OBJECTIVES: This study sought to estimate the 2-year life expectancy (2YLE) (estimated survival rate >50% at 2 years) in patients with critical limb ischemia (CLI) using the risk score based on predictors of all-cause mortality within 2 years. BACKGROUND: It has been reported that 2YLE is one of the important factors in the decision making of the revascularization strategy. However, little is known about the probability and the prognostic factors of a 2YLE. METHOD: This study was performed as a multicenter retrospective analysis. Between March 2004 and December 2011, 995 CLI patients with follow-up period >730 days undergoing endovascular therapy (EVT) were identified and analyzed. RESULTS: Within 2 years, 412 patients (41%) died, and a cardiovascular cause accounted for 47% of deaths. On multivariate analysis, the independent prognostic factors were age 65 to 79 years (odds ratio [OR]: 1.9), 80 years of age or older (OR: 3.7), body mass index (BMI) 18.0 to 19.9 kg/m(2) (OR: 1.5), BMI <18.0 kg/m(2) (OR: 2.9), nonambulatory status (OR: 2.4), hemodialysis (OR: 2.1), cerebrovascular disease (OR: 1.6), left ventricular ejection fraction (LVEF) of 40% to 49% (OR: 1.8), LVEF <40% (OR: 2.6), Rutherford class 5 (OR: 1.9), and Rutherford class 6 (OR: 3.4).
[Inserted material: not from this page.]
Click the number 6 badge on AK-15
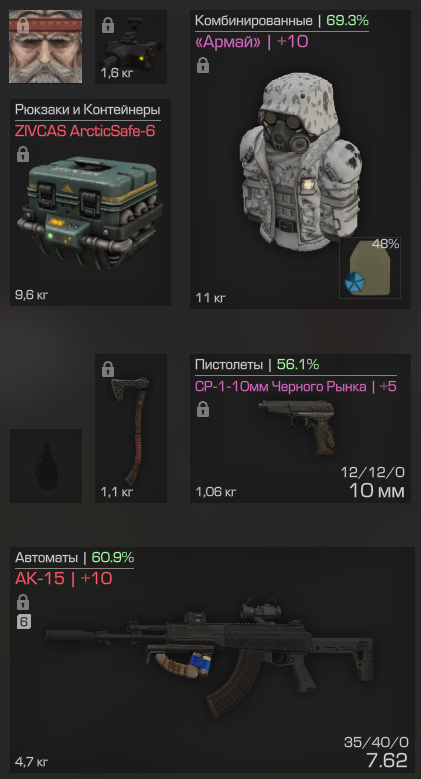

The 2-year survival rate in each risk score was calculated based on each OR (full score: 15 points). After that, 2YLE was estimated based on the survival rate in each risk score, the probability of a 2YLE of ≥8 points indicated a <50% probability of 2-year survival. CONCLUSIONS: The independent prognostic factors for the 2YLE were age, BMI, nonambulatory status, hemodialysis, cerebrovascular disease, LVEF, and tissue loss. A 2YLE score of ≥8 points indicated a <50% probability of 2-year survival. This score seemed to be helpful for identifying CLI patients with a poor prognosis.